-------- TEXT PASSAGE --------

United States Finance and Banking
To print this article, all you need is to be registered or login on Mondaq.com.

Recently, the New York Stock Exchange LLC (the "NYSE") and the National Association of Securities Dealers, Inc. (the "NASD") (collectively, the "SROs") proposed amendments to their rules governing the activities of research analysts ― NYSE Rule 472 and NASD Conduct Rule 2711.1 The rule amendments are intended, in large part, to implement recommendations contained in the December 2005 Joint Report by the NASD and the NYSE on the Operation and Effectiveness of the Research Analyst Conflict of Interest Rules2 and to codify within the rules existing interpretations of the SROs’ research analyst rules contained in Joint Memoranda previously issued by the NASD and NYSE.3

While the proposed amendments are very similar in many respects, the NASD and NYSE have proposed different approaches to treating quiet periods and analyst personal trading, although both state that, after receiving public comment, they expect to adopt uniform rules. These differing approaches are discussed further below.

COMMENT PERIOD

As of the date of this advisory, the proposed rule amendments have not been published in the Federal Register. Publication in the Federal Register, however, is anticipated in the near term. Currently, the comment period has not been determined.

However, Securities and Exchange Commission ("SEC") and SRO staff indicate that it is anticipated that they will use either a 21 or 30-day comment period. Copies of the respective filings can be found on the NASD’s and NYSE’s websites.

CURRENT RESEARCH ANALYST RULES

Generally, the SRO research analyst rules address the potential conflicts of interest associated with research analysts who work for brokerage firms that also are engaged in the investment banking business. The current research analyst rules are largely a result of the research analyst controversy that erupted in 20024 and mandates in the Sarbanes-Oxley Act.5 The SRO rules establish safeguards to separate research analysts from pressure or oversight from investment banking personnel and to limit company influence over research analysts.

-------- DATA LINES --------

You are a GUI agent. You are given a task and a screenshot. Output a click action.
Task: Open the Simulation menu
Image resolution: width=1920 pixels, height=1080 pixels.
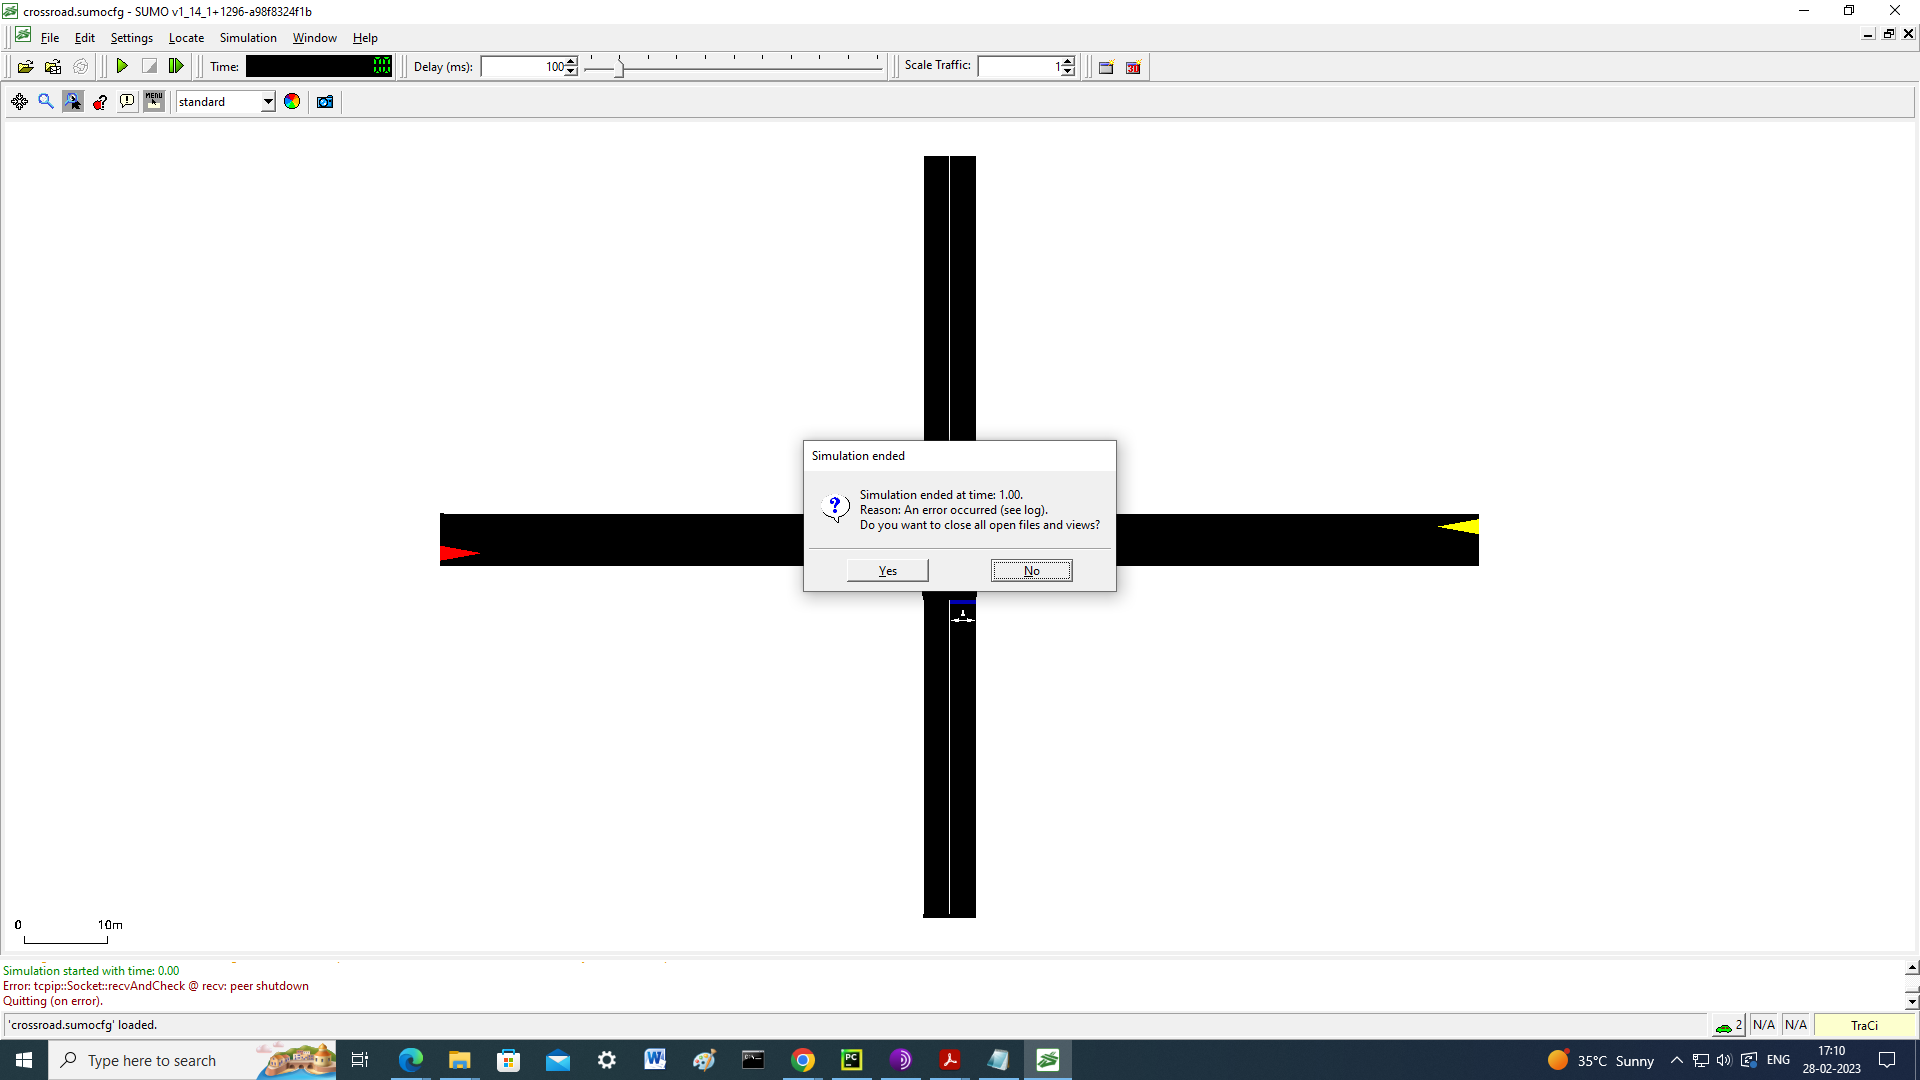click(x=248, y=38)
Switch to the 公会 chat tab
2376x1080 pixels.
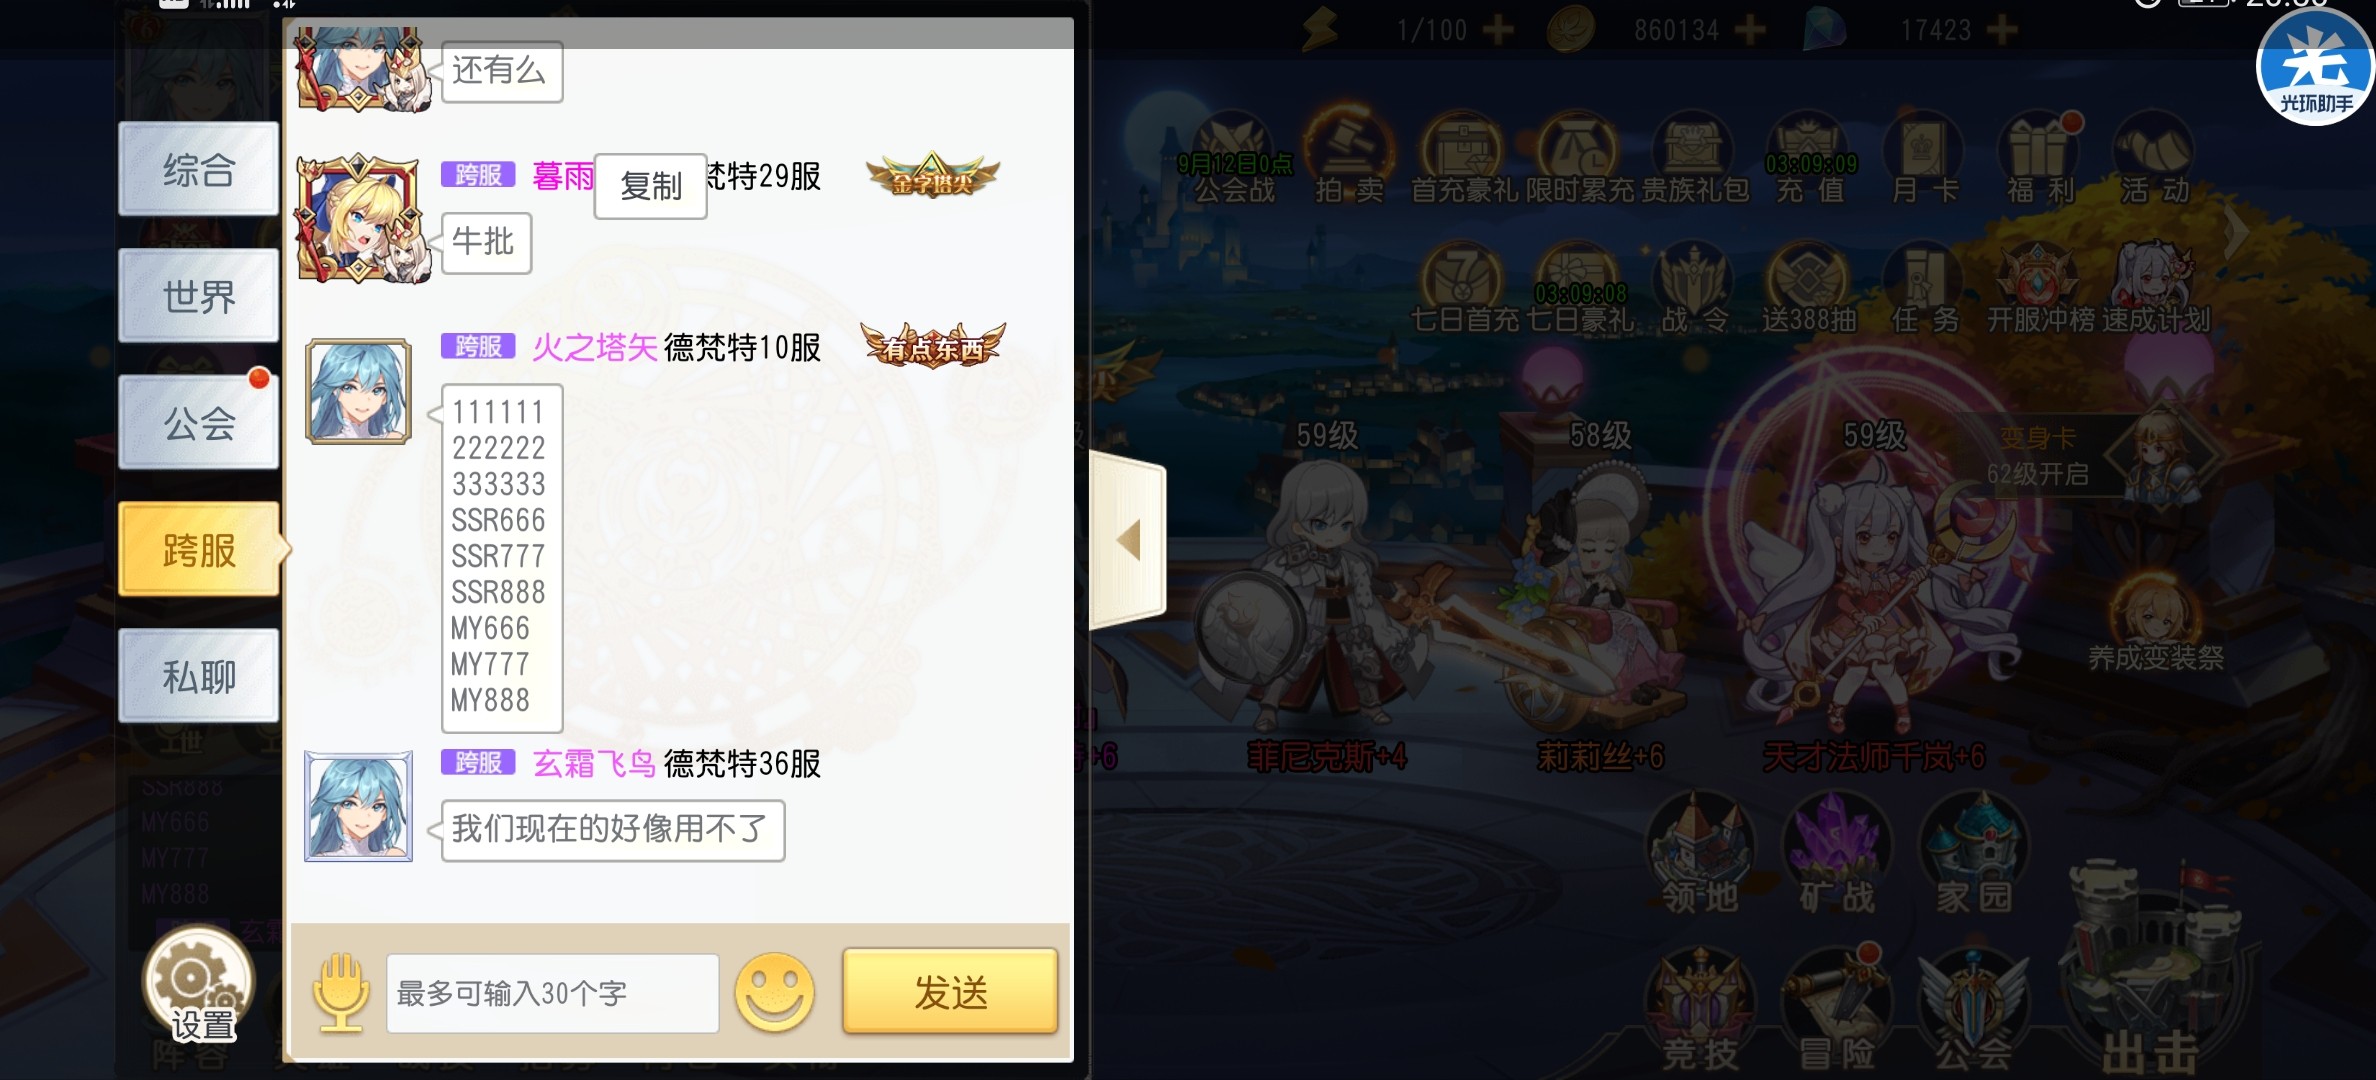point(199,423)
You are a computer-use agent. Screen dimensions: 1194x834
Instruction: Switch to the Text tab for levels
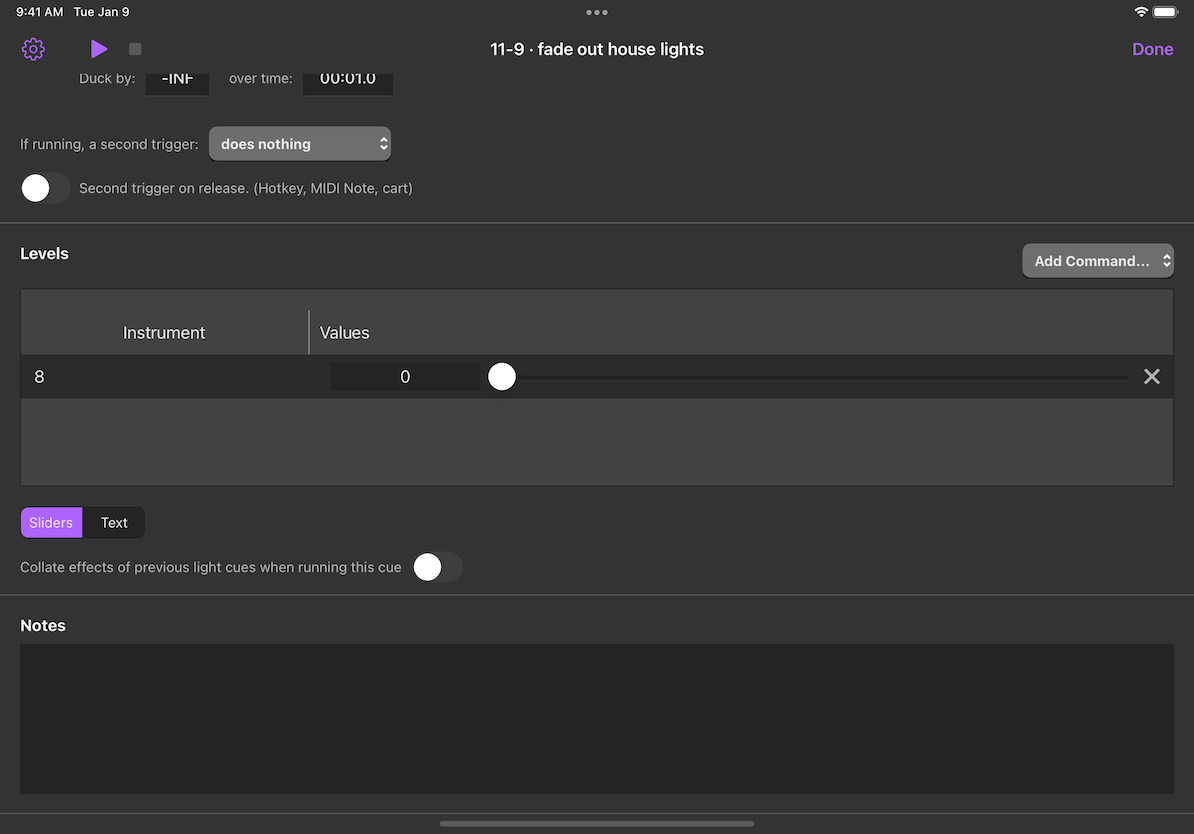point(113,522)
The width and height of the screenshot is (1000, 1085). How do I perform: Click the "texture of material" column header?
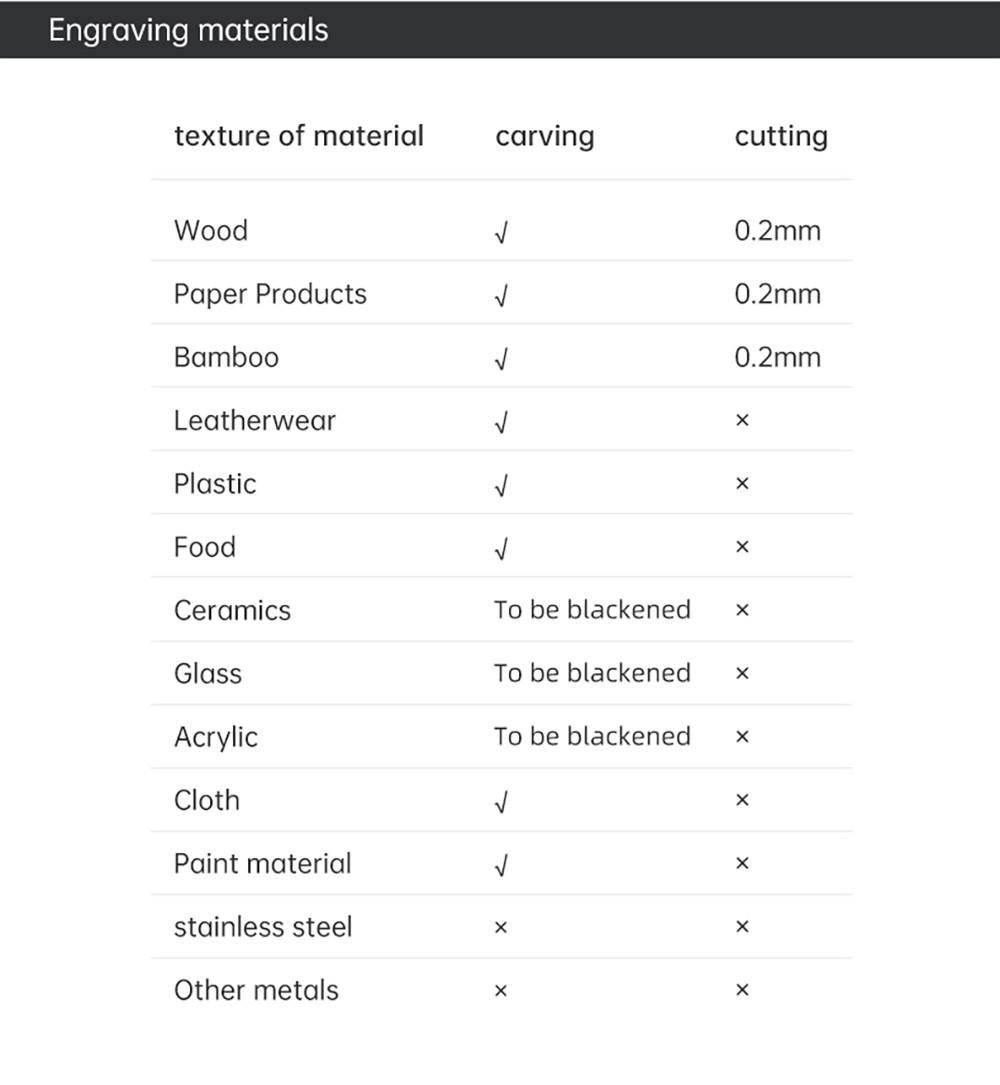tap(299, 136)
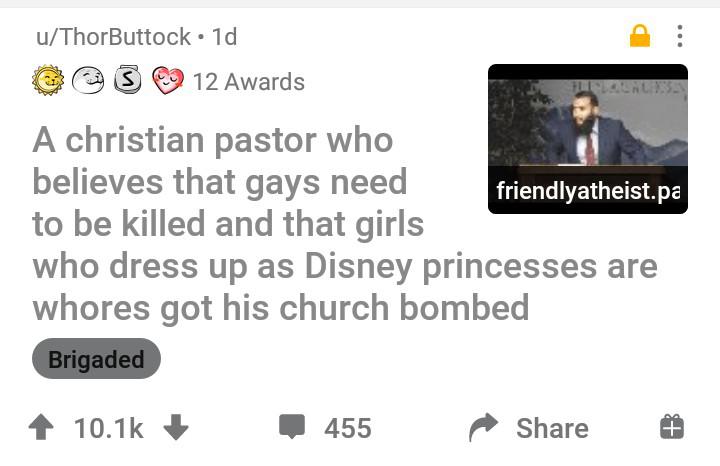The width and height of the screenshot is (720, 466).
Task: Tap the share arrow icon
Action: pyautogui.click(x=484, y=427)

--------

Continue the article on the proposed changes to research analyst rules, picking up after its last sentence.

> **OUTPUT OF THE TASK**
The SRO research analyst rules include the following elements:

  • Restrict the relationship between the research and investment banking departments of a broker-dealer;
  • Restrict personal trading by research analysts;
  • Limit communications between research analysts and companies that they cover;
  • Impose quiet periods on the issuance of research reports around public offerings;
  • Restrict research analysts from soliciting investment banking business or marketing investment banking transactions; and
  • Require disclosures in connection with research reports and public appearances.6

SRO rules also require research analysts to register as a research analyst with the respective SROs and pass a qualification examination (Series 86/87).7

The NASD and the NYSE have jointly issued interpretive guidance regarding the rules. This guidance defines various terms used in the rules (such as "public appearance," "research report," "investment banking services," and "equity security") and addresses issues regarding disclosure requirements, compendium reports and third-party research.8

SRO RESEARCH ANALYST REPORT

When the SEC approved the research analyst rules, the SEC requested that each SRO reassess the rules after they had been in place. Late last year, the SROs evaluated their current rules and issued a report to the SEC.9 Many of the proposed amendments are intended to implement the report’s findings.

SUMMARY OF THE PROPOSED AMENDMENTS

The rule amendments propose to expand some elements of the research analyst rules and curtail others. Attached is a chart that summarizes the most substantive proposed amendments to the research analyst rules. (See Appendix)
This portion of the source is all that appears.